— Begin —
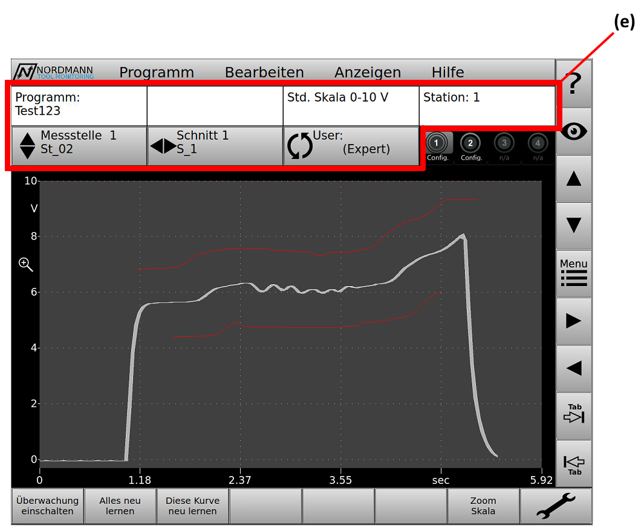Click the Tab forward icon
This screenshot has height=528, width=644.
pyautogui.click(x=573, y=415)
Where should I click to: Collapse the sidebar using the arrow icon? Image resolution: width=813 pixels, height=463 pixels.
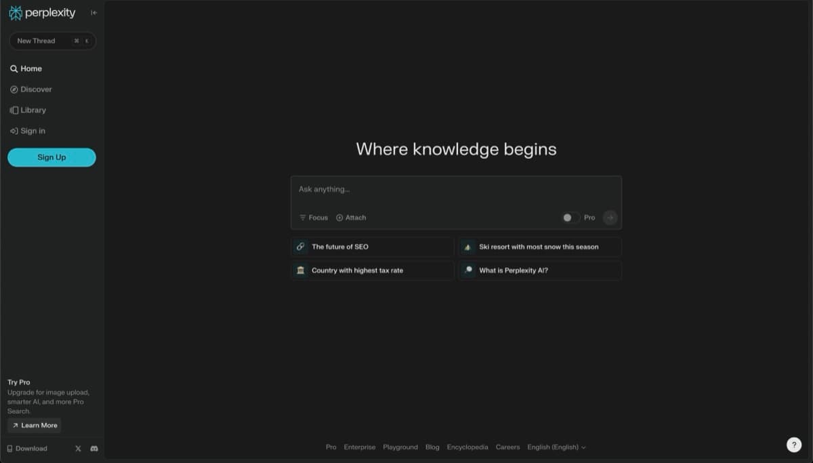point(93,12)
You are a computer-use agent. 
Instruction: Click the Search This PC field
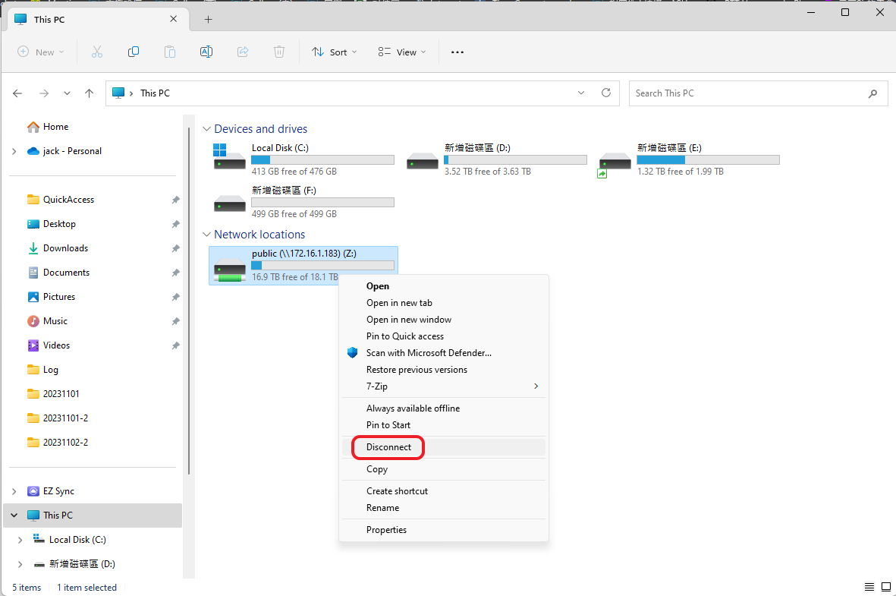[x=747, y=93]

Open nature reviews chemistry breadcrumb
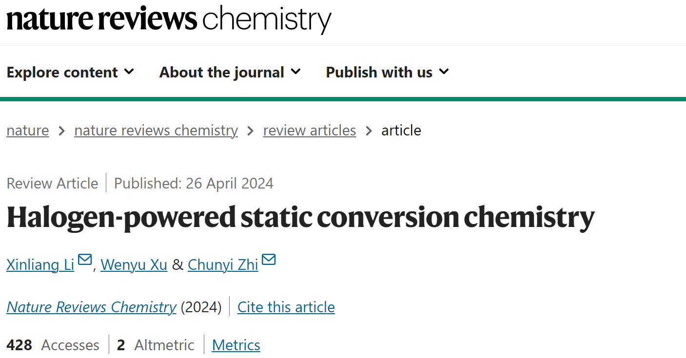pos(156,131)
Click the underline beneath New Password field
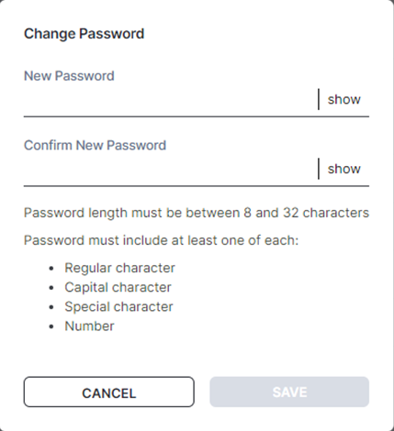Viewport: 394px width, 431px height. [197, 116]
— End —
> [STATED PROBLEM]: Return every line of the records above verbatim, leaving out the pictures.

> [SOLUTION TO THIS TASK]:
Click the Tab forward icon
This screenshot has height=528, width=644.
pyautogui.click(x=573, y=415)
Where should I click to: Collapse the sidebar using the arrow icon? Image resolution: width=813 pixels, height=463 pixels.
point(93,12)
You are a computer-use agent. 
Instruction: Click the Search This PC field
[x=747, y=93]

Open nature reviews chemistry breadcrumb
pos(156,131)
Click the underline beneath New Password field
Viewport: 394px width, 431px height. [197, 116]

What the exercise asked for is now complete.